Friday 14 October 2016

Why Police Scotland Are No Longer Proactive

It's not a good time to be Jewish in Scotland.

A report by the The Scottish Council of Jewish Communities (SCoJeC) entitled 'What’s Changed About Being Jewish in Scotland" says that:

"Before Police Scotland came into being we always had extra visits from our local bobby to ask how things were in times of heightened tensions and to say they were doing extra patrols. There is much less of a sense of local community since Police Scotland came into being."

In short, the SCoJeC report says that Jewish members of the public feel their safety is "not a priority" for Police Scotland.

It's a sentiment that's echoed by many members of the public I speak to - and it's unacceptable.

Here's what the real underlying problem is.

It's not so much that Police Scotland are specifically ignoring Jewish people (or any other minority community).

It's just that Police Scotland are now reactive rather than proactive.

The ramifications of police being reactive rather than proactive are huge.

You see, in days gone by, police saw their job as being protectors of the public. They interacted with the public, they proactively checked on communities to make sure they were safe, and they listened to their concerns.

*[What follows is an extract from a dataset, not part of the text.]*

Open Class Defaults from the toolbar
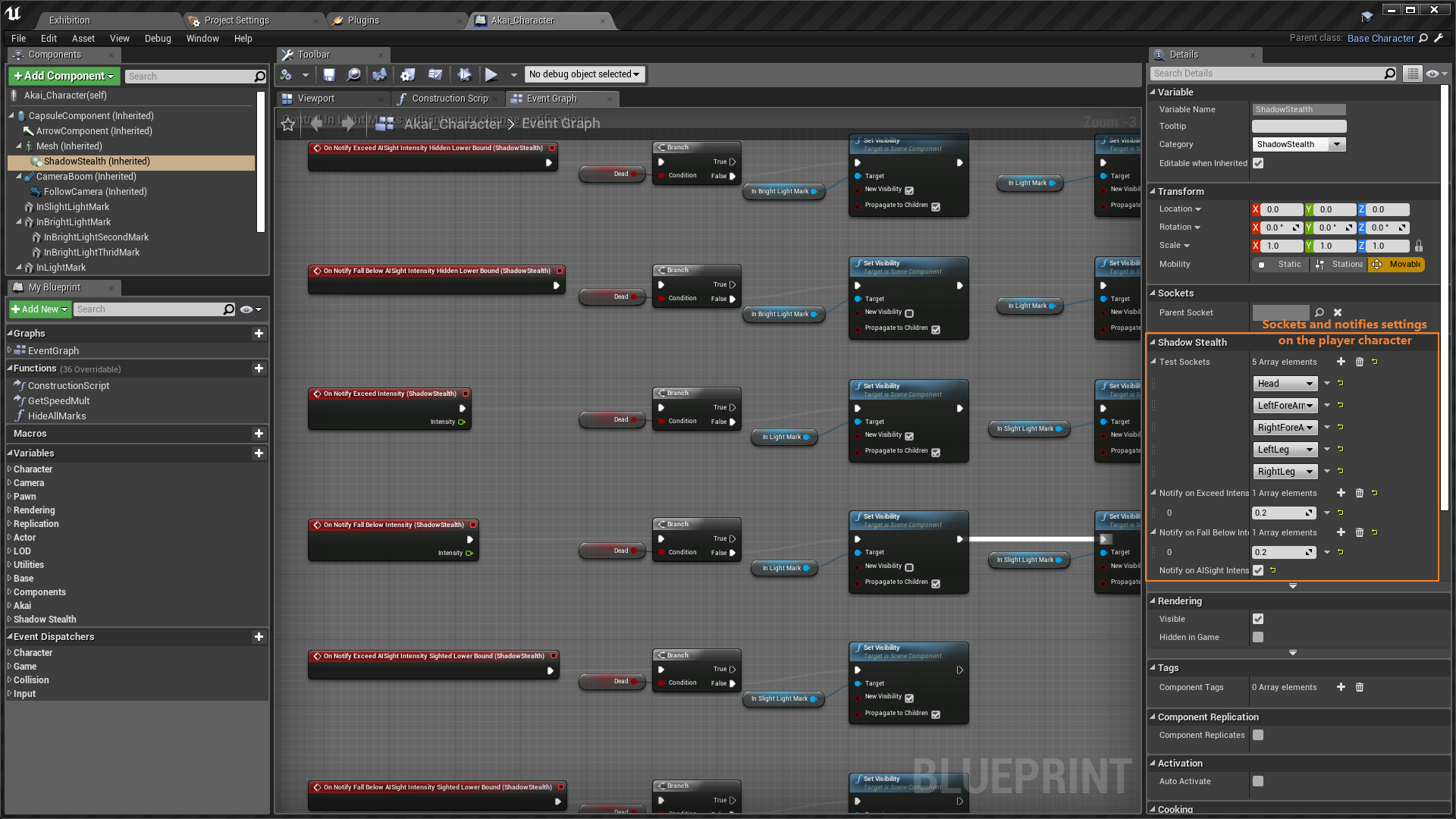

But with the centralisation of Police Scotland and their failed one-size-fits-all police force, all of the local, personal, and community policing that once kept us safe had has been eroded.

Police nowadays will only 'react' when someone calls them to report a problem.

So when problems emerge within a community, especially at times of heightened tensions, they fester away for much longer and are never resolved at that crucial early stage.

It's only when problems escalates to a point where boiling point is reached that they get brought to the attention of the police and are then dealt with. Usually too late.

Ironically this new reactive policy of Police Scotland suits them just fine.

Because police no longer view themselves as peacekeepers, existing to protect the public.

Instead police view themselves as existing to target the public.

Police Scotland think that making lots of arrests 'proves' to the public that they're doing a good job.

So you can see why they consider it to be in the best interests of Police Scotland to let situations fester, tempers rise to boiling point, and violence to break out before stepping in to 'sort' the situation and arrest the 'baddies'.

Unfortunately it's not in the best interests of the public or our communities.

It would be far better for the public if police would help us, support us, protect us, and nip community problems in the bud before they escalate.

If police did that, the public would be kept much safer.

But arrest numbers would go down.

And untrustworthy Police Scotland most definitely do NOT want that to happen.